● Supplied material
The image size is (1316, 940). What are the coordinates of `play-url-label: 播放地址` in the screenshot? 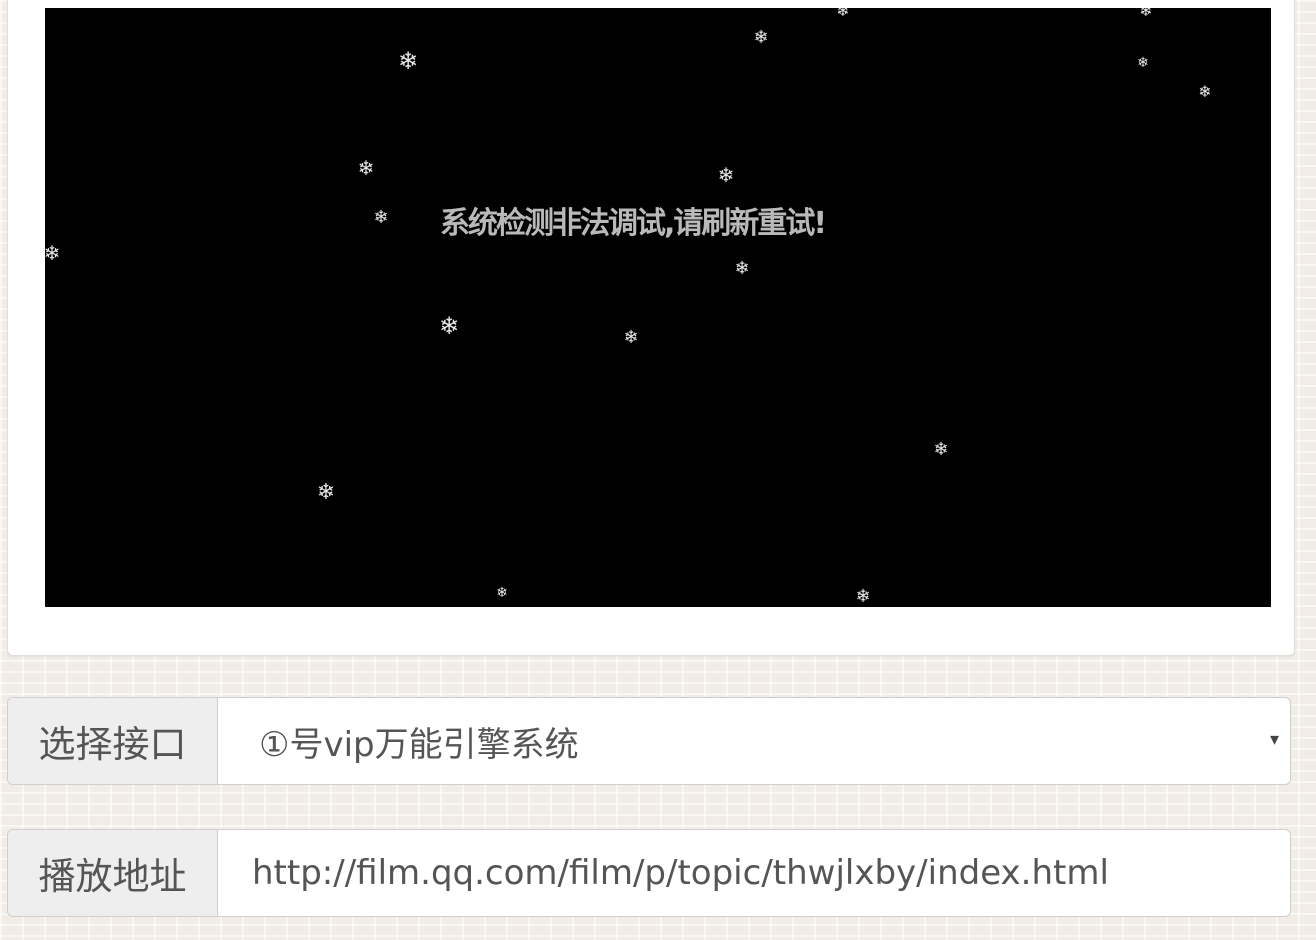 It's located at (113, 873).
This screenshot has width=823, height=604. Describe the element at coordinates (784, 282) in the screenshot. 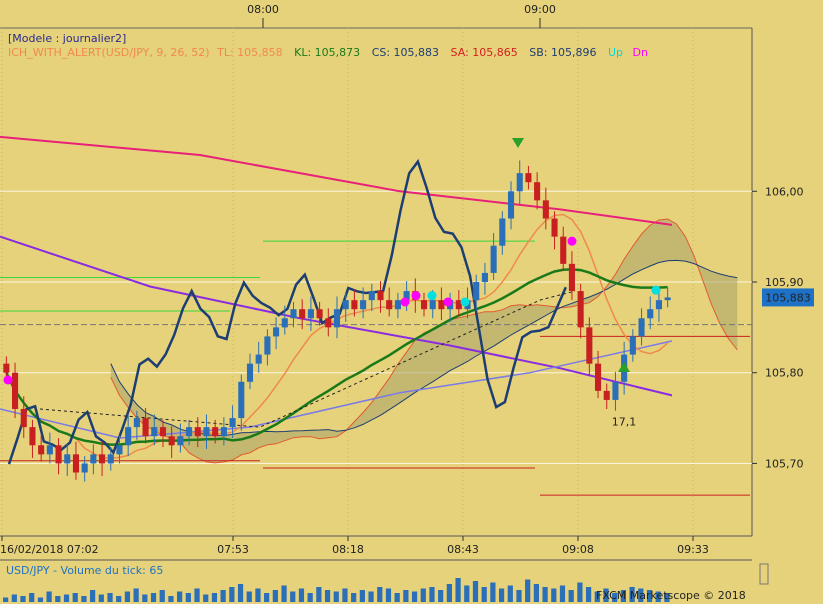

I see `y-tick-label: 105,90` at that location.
--
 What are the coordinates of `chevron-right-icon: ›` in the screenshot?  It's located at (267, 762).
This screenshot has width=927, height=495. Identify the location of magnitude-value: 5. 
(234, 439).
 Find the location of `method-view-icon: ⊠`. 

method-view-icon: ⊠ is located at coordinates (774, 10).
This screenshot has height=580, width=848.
---
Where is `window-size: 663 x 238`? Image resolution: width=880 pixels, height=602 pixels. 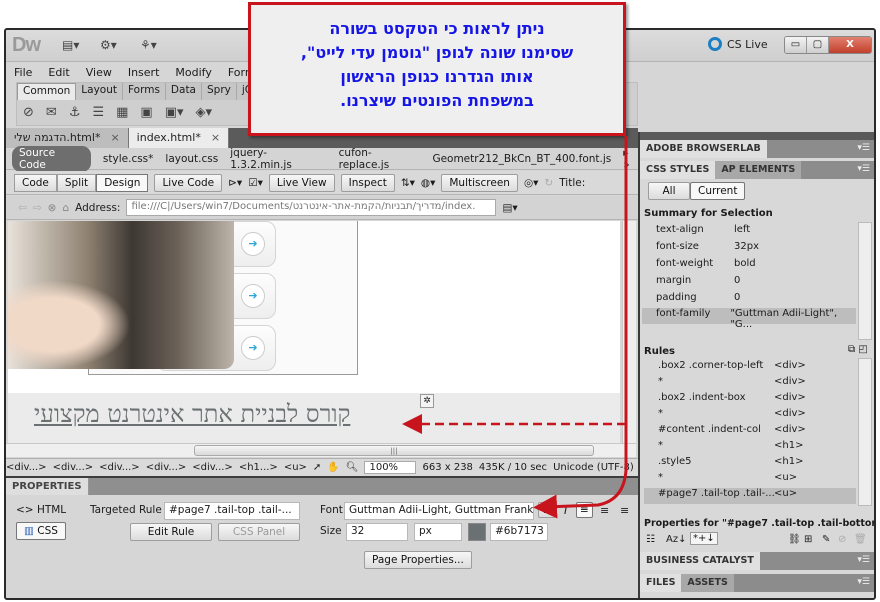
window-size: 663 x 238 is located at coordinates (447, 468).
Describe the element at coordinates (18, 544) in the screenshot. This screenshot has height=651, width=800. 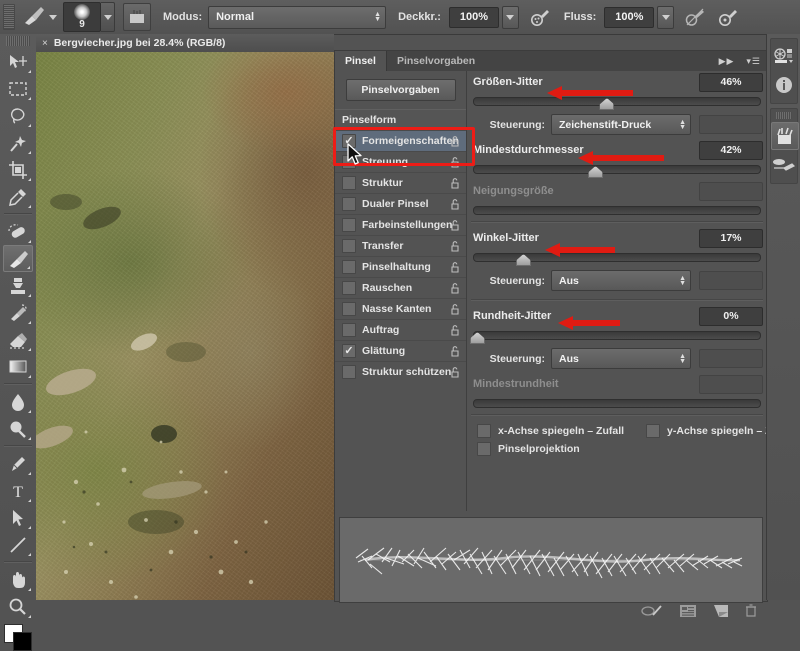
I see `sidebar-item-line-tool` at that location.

● What needs to be done
Please output the lines that open with the line containing "Find the location" and close with the line containing "This screenshot has height=580, width=848.", both ends included, exactly as they appear and nothing else.

● Response for this exercise
 Find the location of `method-view-icon: ⊠`. 

method-view-icon: ⊠ is located at coordinates (774, 10).
This screenshot has height=580, width=848.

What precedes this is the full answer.